OPERATION FORGE HARDEN: How We Escaped GitHub in 7 Hours
OPERATION FORGE HARDEN: How We Escaped GitHub in 7 Hours
From monorepo chaos to sovereign infrastructure in one Sunday.
The Problem: 25,300 lines of sovereign kernel code. 87,000 lines of package manager. 15,000+ lines of protocol stack. All sitting in a GitHub repository, training Microsoft’s AI models with every commit.
The Solution: Build our own Git infrastructure. Own the metal. Own the data. Own the sovereignty.

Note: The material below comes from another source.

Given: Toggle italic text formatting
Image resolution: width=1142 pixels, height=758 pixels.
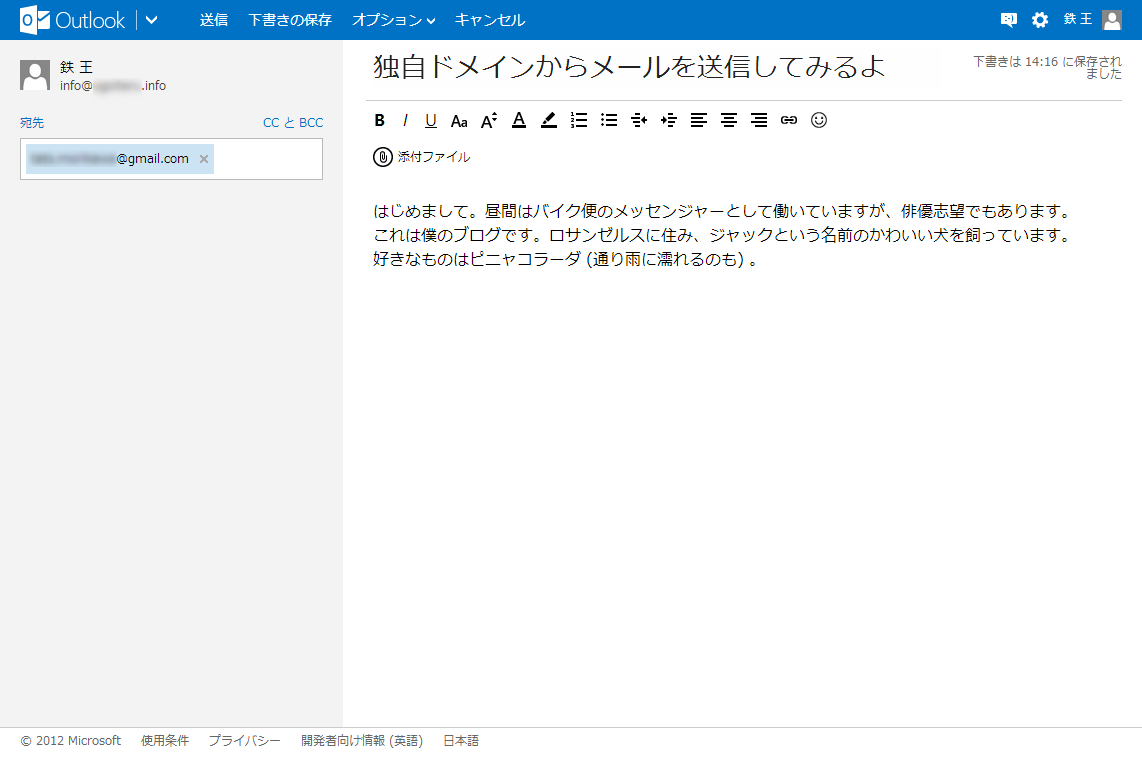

The Timeline: One Sunday. 7 hours. From zero to forge.
Hour 1: The Decision
At 10:00 CET, I decided: No more. No more free labor for Microsoft’s Copilot. No more proprietary infrastructure for sovereign code. No more single points of failure in American corporate cloud.
The plan:
- Deploy Forgejo (the community-owned Git forge)
- Decompose the nexus-forge monorepo into clean repositories
- Migrate all active projects
- Document everything for agent autonomy
Cost target: Under €5/month.
Hour 2-3: Infrastructure Deployment
Server: Hetzner cax11 (ARM, 2 vCPU, 4GB RAM, 40GB NVMe) Location: Nuremberg, Germany (EU data sovereignty) Cost: €3.29/month
Stack:
- Forgejo v1.21 (the hard fork that removed corporate governance)
- PostgreSQL 16 (production database, not SQLite)
- MinIO (S3-compatible object storage for artifacts)
- Caddy (reverse proxy with automatic TLS)
- Fail2ban + UFW (security hardening)
Domains configured:
git.sovereign-society.org(primary)git.libertaria.dev(Libertaria protocol stack)git.nexus-os.org(Nexus OS kernel)git.janus-lang.org(Janus language)
SSL certificates via Let’s Encrypt, auto-renewing.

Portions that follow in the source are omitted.